Time and again in the face of adversity his “faith has seen him through”, to borrow some words from our national anthem.
We may disagree with him on occasions and some even decry his methods, not without some justification, but you cannot “diss’ him, to use a colloquial saying. Starting from a rough baptism in 1979, Ralph never flinched, even after experiencing three successive electoral defeats in ’79, ’84, and ’89. By his fourth outing he had begun to find the secret formula and first won election to parliament in 1994. Significantly by his fifth outing, in 1998, leading a reformulated Unity Labour Party, he won the “Peoples Choice” (popular vote) though second in the “Band of the Year”, to again borrow the Carnival analogy, a title he has held since then, and very dear to his heart.
So spare a thought for the likeable NDP leader Dr. Godwin Friday, the only man whose troops have collectively garnered more votes than the army of the self-styled “five-Star General’ (Gonsalves). Preliminary figures indicate that the NDP, with 6 seats got 32,847 votes, almost 500 more than the ULP’s 32,353. Not even the political knight Sir James Mitchell, founder of the NDP, could lead a team to beat that of Dr Gonsalves in the popular vote and his chosen successor, Mr Arnhim Eustace, certainly could not. So heartiest congratulations must go out to Dr Friday and it augurs well for his future as undoubted NDP head, he also emphatically increasing his winning margin in the Northern Grenadines constituency.
Yes there is much to analyze and on which to reflect from the elections, but for the moment, a peek at the big Winners and hapless Losers.
We have already dealt with Dr. Gonsalves, but his feat is of such momentous significance that he must be mentioned here.
Dr Friday must surely stand tall here. The ULP had spoken of winning all the seats on the mainland and even threatening in the Grenadines. Dr. Friday has responded with a resounding rebuff –“NO WAY, JOSE”.

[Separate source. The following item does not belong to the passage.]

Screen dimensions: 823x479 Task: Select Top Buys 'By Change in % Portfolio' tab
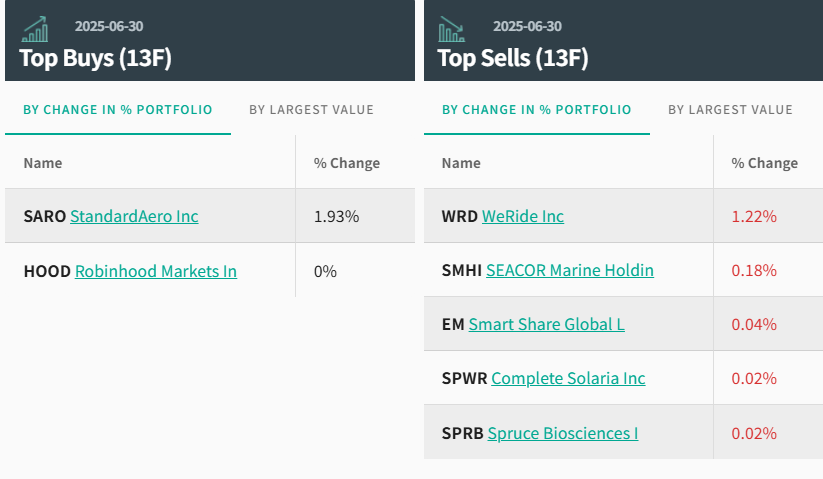pyautogui.click(x=118, y=110)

The stunning “at the tape” victory of Carlos James in reversing a narrow defeat in the 2015 elections must surely be one of the highlights of 2020, giving his team breathing space in the House of Assembly. Kudos to him!
Next to James victory in North Leeward the victory of neighbouring Dr. Orando Brewster in the contentious Central leeward constituency must certainly be a highlight, emphatically laying the NDP’s claims to rest once and for all.
Great victory young man!
All the other victorious candidates must be congratulated, but talking of winners, who could be bigger winners than the courageous women on both sides who contested the polls. Though none of the four female contestants emerged victorious, they all performed meritoriously. Special praise must go to the three NDP newcomers, Laverne Gibson-Velox in East St George who nearly upset the “giant” of the 2015 elections, Camillo Gonsalves in East St George in a short debut campaign – miraculous; Kay Bacchus Baptiste in neighbouring West St. George, and Shevern John who almost toppled veteran Montgomery Daniel in North Windward – a splendid debut. Dr Gonsalves and his new government must surely now be magnanimous in victory and reinstate her to the teaching profession. May more women be inspired!
We will dwell on the losers in our next column, not necessarily those who lost their seats, but Camillo Gonsalves and Luke Browne certainly have much on which to ponder.
My final personal elation at the victory of a soldier of the social movement, Curtis ‘Baffy’ King in West St. George. As a long-standing activist, I could not be happier. BIG UP Brother!
Renwick Rose is a community activist and social commentator.